Accordingly, the foundational issue in the present case is whether it is proper to value real estate by first valuing the going concern associated with the real estate. Neither the parties nor the trial court disputes that there are three generally accepted methods to valuing real estate, namely, the cost approach, the market sales approach and the income approach. Rather, the issue before this court is whether, regardless of the particular method used, it is generally accepted to value real estate as a portion of a going concern. There may be cases in which it is proper to value real estate by first valuing the going concern associated with the property, based on an income capitalization approach, and other cases in which it is not.
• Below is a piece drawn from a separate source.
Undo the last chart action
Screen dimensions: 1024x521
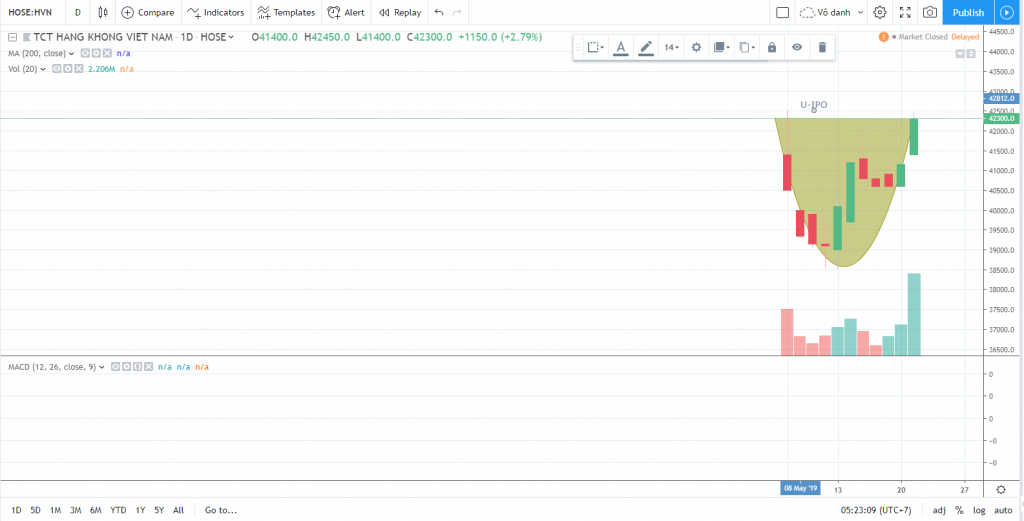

Following this explanation, the trial court proceeded to analyze the plaintiff's appeal. Significantly, the trial court opened the analysis portion of its decision by noting that both “Boehm, as well as the [town's] appraiser ... concluded that the valuation of the subject real estate could only be accomplished by determining the value of [the subject property] as a going concern.” The court then identified several general principles for valuing real property. The court referenced Whitney Center, Inc. v. Hamden, 4 Conn.App. 426, 427, 494 A.2d 624 (1985), acknowledging that continuing care facilities, such as the plaintiff's in the present case, are difficult to value for property tax assessment purposes because “the plaintiff's real estate must be distinguished from the value of its business.... This task is complicated ... by the close relationship between the business and the land, as well as by the fact that the residents do not pay rent in the traditional sense.” (Internal quotation marks omitted.) The trial court also addressed the principles behind the going concern income capitalization approach and noted the difficulty of relying on this approach to determine the going concern value of the plaintiff's business. The trial court specifically noted that “a purchaser of a going concern, like a [continuing care retirement community], would most likely consider allocating, for tax purposes, a greater amount of value to depreciated buildings and personal property than nondepreciable assets such as intangibles.”
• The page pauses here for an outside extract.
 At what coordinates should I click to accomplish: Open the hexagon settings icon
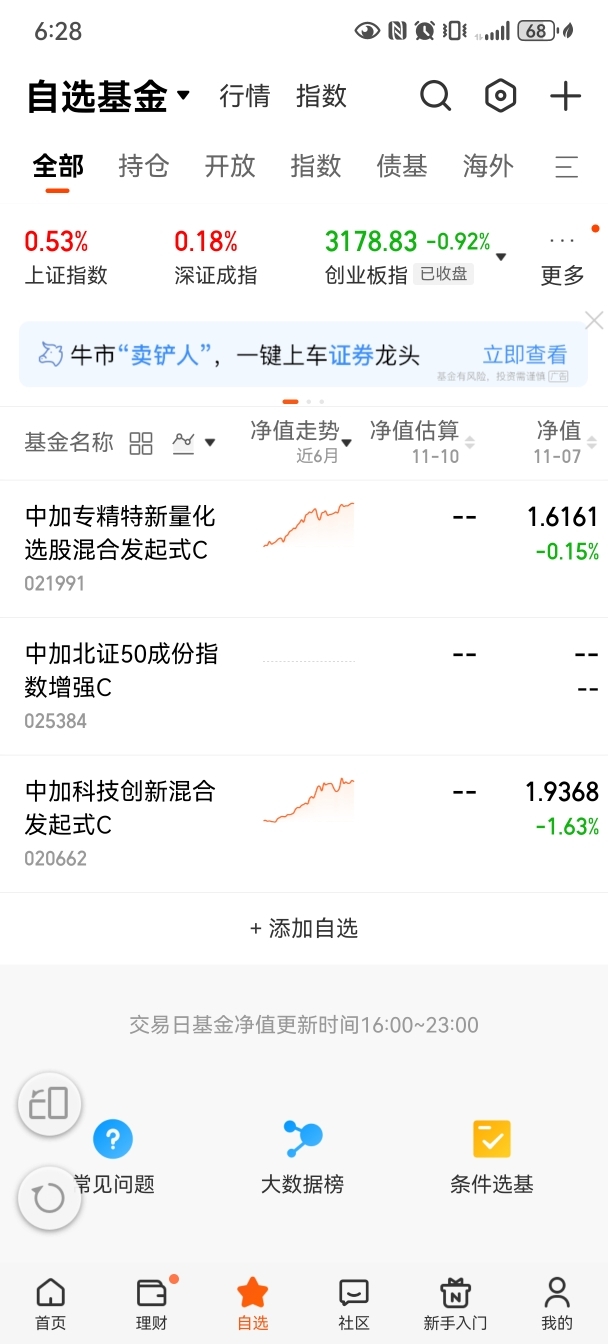click(500, 96)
These principles included the following: (1) “ ‘[T]he value of the plaintiff's real estate must be distinguished from the value of its business' ”; (2) “the highest and best use of the property determines what method of valuation is used”; and (3) “the income approach is used to value real estate through the capitalization of the property's earning power, such as the collection of rental income.”

The trial court next turned to the actual calculations and formula used by the plaintiff's appraiser. “Boehm established the value of [furniture, fixtures and equipment] by relying on recognized cost manuals and the actual incurred costs of [such tangible property] at comparable multiple level retirement campuses.... This process is basically an estimate of the ... replacementcosts.... Boehm did not consider actual investment costs that [the plaintiff] paid for [such tangible property].” In that connection, the trial court reasoned that “[ i ] t is difficult to accept Boehm's conclusion that the [furniture, fixtures and equipment] depreciated 50 percent during the first year of acquisition for that portion of Meadow Ridge.... General Statutes § 12–63 ... provides specific percentages of depreciated value over a period of years that are inconsistent with Boehm's application of a 50 percent broad brush stroke.” (Emphasis added.)

The trial court further observed that “[t]he portion of the going concern value related to the business value of $16,350,000 comes from a method [that] Boehm claims to be widely accepted. This method compares Meadow Ridge's ongoing cash flows based on actual occupancy to an estimated value as if it were hypothetically empty as of October 1, 2007.” The court stated, however, that “[ c ] ontrary to Boehm's ‘widely accepted’ method of determining business value, the definition of business enterprise/going concern value includes ... real property; personal property [furniture, fixtures and equipment]; net working capital; cash and cash equivalents ... [and] intangible property.... See [Appraisal Institute], The Appraisal of Real Estate (12th Ed. 2001) p. 642.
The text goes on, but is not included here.